◆ WHAT TO PRODUCE ◆
Lines in the data below that contain the word "brand" are to be copied.

----------------

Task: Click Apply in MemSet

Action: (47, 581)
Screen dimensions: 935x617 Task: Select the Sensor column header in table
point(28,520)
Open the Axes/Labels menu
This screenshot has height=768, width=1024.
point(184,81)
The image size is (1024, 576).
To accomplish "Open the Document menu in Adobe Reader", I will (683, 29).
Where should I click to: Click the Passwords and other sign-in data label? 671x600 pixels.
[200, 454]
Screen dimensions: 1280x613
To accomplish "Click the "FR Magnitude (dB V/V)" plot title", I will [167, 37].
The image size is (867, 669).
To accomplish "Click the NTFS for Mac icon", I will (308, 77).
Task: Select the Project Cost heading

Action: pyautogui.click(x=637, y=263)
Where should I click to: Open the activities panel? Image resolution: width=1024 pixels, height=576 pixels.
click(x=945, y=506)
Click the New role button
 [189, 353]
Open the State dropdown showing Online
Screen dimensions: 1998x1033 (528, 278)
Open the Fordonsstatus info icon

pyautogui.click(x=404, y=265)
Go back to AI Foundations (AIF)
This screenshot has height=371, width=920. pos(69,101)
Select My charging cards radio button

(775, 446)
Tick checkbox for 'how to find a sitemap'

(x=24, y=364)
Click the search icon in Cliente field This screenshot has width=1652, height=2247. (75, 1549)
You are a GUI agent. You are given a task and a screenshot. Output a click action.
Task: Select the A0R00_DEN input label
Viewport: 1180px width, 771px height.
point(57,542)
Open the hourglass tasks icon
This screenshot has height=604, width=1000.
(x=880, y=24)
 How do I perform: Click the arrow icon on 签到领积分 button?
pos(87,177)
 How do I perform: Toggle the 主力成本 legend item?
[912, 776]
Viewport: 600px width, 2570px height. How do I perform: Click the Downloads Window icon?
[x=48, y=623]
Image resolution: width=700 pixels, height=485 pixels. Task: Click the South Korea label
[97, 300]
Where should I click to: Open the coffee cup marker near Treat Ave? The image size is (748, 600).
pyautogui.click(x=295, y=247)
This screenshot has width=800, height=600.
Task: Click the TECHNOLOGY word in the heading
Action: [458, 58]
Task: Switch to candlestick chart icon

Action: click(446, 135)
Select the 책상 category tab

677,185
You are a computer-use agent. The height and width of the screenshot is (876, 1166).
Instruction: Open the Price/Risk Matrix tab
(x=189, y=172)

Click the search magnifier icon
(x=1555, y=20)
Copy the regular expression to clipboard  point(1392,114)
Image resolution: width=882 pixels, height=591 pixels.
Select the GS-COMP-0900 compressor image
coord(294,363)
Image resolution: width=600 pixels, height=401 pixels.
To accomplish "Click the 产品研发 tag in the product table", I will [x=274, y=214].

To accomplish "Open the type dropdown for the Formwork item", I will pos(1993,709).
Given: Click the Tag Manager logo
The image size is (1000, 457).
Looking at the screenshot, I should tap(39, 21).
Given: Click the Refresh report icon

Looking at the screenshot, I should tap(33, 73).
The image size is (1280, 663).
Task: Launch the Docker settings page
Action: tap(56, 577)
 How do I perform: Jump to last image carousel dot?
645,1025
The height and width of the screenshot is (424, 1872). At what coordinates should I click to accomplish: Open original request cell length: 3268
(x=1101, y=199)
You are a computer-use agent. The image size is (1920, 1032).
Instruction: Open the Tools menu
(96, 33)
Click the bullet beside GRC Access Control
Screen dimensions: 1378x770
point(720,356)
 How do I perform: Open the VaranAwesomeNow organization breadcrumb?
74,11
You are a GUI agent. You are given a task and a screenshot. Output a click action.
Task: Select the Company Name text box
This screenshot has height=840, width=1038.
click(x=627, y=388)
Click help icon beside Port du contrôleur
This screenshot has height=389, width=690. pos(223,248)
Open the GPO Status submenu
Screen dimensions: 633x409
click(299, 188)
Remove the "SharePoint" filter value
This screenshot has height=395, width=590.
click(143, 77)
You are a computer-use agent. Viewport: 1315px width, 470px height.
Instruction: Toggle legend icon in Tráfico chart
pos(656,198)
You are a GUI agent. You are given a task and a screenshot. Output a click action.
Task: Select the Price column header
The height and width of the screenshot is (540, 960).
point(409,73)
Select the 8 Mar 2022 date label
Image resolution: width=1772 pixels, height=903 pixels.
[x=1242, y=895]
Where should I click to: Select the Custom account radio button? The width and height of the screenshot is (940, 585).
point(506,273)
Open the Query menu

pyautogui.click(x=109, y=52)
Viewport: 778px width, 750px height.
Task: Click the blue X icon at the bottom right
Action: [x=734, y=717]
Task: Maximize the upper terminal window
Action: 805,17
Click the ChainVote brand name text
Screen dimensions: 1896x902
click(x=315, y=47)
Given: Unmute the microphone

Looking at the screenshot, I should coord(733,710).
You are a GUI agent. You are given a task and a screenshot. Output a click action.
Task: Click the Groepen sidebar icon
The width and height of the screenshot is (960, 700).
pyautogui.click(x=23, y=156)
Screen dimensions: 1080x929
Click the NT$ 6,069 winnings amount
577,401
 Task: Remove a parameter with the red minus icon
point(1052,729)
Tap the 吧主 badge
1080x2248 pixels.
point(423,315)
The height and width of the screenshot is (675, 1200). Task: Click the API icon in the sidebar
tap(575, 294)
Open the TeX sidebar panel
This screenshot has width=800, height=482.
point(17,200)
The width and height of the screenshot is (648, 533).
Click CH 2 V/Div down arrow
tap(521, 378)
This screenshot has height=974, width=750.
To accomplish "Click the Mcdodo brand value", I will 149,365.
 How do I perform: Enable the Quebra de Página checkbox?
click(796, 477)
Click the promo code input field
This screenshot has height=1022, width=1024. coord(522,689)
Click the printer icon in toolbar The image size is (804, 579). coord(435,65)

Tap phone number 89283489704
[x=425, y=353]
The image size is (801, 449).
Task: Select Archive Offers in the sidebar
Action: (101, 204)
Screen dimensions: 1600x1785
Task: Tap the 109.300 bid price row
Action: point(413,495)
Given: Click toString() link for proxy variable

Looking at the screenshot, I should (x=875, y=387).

----------------

◆ SOLUTION FOR THIS EXERCISE ◆
Click the ChainVote brand name text
To accomplish "Click the Mcdodo brand value", I will 149,365.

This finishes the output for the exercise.